Per anni è rimasta su questa pagina la classica, fredda elencazione di titoli e onorificenze. Eppure non sembrava definirmi realmente. I diplomi, le lauree, il Conservatorio, l’Università, un’impostata fotografia che poco racconta di quello che vibra e risuona. Dice di più l’introspezione genealogica che mi ha portato a scoprire un’intera ascendenza di musicisti, tra cui Alfredo Schiuma e Armando Schiuma, prima di loro Raffaele e Luigi Schiuma, un sarto e un falegname di Spinazzola, che hanno dato il via alla tradizione. Quel ricco bagaglio europeo di musica scritta, di ritmi popolari e grandi melodie, il gusto per il raffinato, i quartetti d’archi e l’opera. La Puglia delle botteghe nei sottani che si trasformavano in sale prove e concerto, la musica colta alle feste patronali. Di me dicono di più Cuore di Tenebra e la Spiaggia di Falesà, La Guerra dei Bottoni e il Corsaro Rosso, ma anche il buio adolescenziale a districare le mille voci del Clavicembalo ben temperato, il sole del Concerto in Fa maggiore, la Patetica e l’Appassionata. Dice di più il verde paesaggio della Baviera e il fiume Düssel, dove decifrare i suoni di una lingua durissima e profondissima ha significato interpretare una Weltanschauung da ammirare e rifuggire. I ritmi sincopati di Scott Joplin continuavano a chiamarmi, li suonavo quando mi andava di suonare, da sempre. Mi parlavano di un mondo che aveva saputo contrapporre un sorriso immanente alla tragedia del vivere. Una ricostruzione che mi è stata chiara solo anni dopo all’aeroporto Louis Armstrong, a Congo Square, gli ottoni che vibrano talmente forte da non sembrare poter resistere a quella fragile forma. E più vibrano e più nitida si materializza la speranza e il senso di libertà del Nuovo Mondo. Dicono di me più le composizioni che non vi ho fatto sentire e gli ascolti di cui non vi ho parlato. Di più Pomps and Pride o le Sequenze e le Sacre du Printemps in uno stesso giorno di qualsiasi elencazione di festival e concerti. Dice di più la mia difficoltà a fare di me stesso un personaggio, come richiede l’attuale legge della socialità di successo, perché non posso promettere di smettere di scrivere per gli slums o per le élite culturali (se esistono ancora). Non posso promettere di smettere di considerare le ombre di un inconscio collettivo e unirmi all’uccisione dell’Albatro. Not today.

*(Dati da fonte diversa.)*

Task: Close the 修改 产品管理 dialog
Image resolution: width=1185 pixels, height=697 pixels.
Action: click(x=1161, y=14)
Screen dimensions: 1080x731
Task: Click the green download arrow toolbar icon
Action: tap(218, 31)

Non riesco a sintetizzare il mondo in poche e semplici parole, in pochi e banali colori, in poche e sommarie definizioni.
Molto di più, di me, vi sapranno dire i miei studenti per i quali tutti i giorni mi soffermo a riflettere su come posso evitare l’inevitabile, risparmiare loro i peggiori difetti dei miei peggiori insegnanti, provando a infondere le migliori conclusioni dai migliori insegnamenti. Probabilmente quest’ultima è la più nobile e delicata funzione che io sia mai stato chiamato a svolgere.